Michael Flynn to take the 5th Amendment and decline Senate subpoena
Comes after multiple requests by Senate committee for information.
-- Former national security adviser Michael Flynn will invoke the Fifth Amendment and refuse to honor a Senate committee's subpoena request for documents relating to Russian interference in the 2016 presidential election, a source close to Flynn confirmed for ABC News.
The Fifth Amendment gives an individual the right to avoid self-incrimination.
"He will not be producing the documents they sought. He is entitled to decline, pursuant to the Fifth Amendment," a source close to Flynn told ABC News.

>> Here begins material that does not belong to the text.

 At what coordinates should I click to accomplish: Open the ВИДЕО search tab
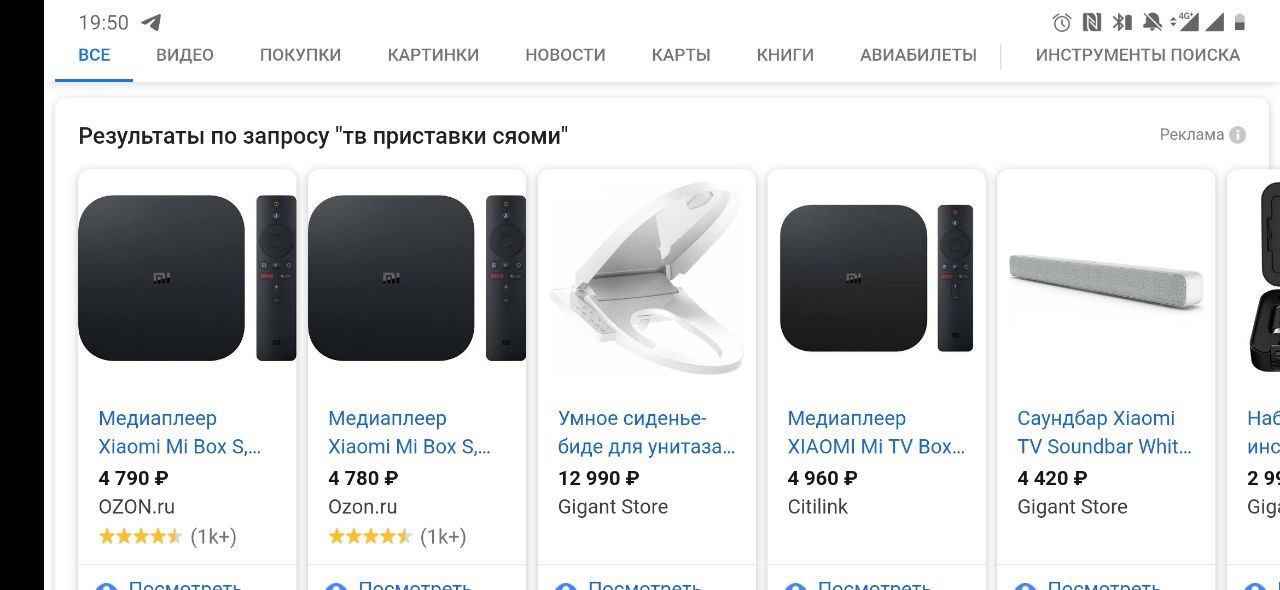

To date, Flynn is the only Trump associate whom the Senate has subpoenaed.
Legal experts told ABC News that Fifth Amendment rights apply not just to someone seated at a witness table. It also allows the individual to decline to produce documents that could be incriminating.
The Senate Intelligence Committee subpoenaed Flynn's personal documents on May 10, after he declined to cooperate with its April 28 request in relation to the panel's investigation of Russian interference in the 2016 election and possible ties to Trump associates.
Before the April request, Flynn said through a statement from his lawyer that he wouldn't submit himself to questioning from the committee "without assurances against unfair prosecution."
President Trump then weighed in on Twitter, saying that Flynn was right to ask for immunity "in that this is a witch hunt (excuse for big election loss), by media & Dems, of historic proportion!"
White House press secretary Sean Spicer said on March 31 that Trump "believes that Mike Flynn should go testify ... go get it out there, do what you have to do."
Last week Senate Intelligence Committee Chairman Richard Burr, R-N.C., said, "Gen. Flynn's lawyers said that he would not honor the subpoena, and that's not a surprise to the committee," but Burr's office later put out a statement saying Flynn's attorneys had not yet responded.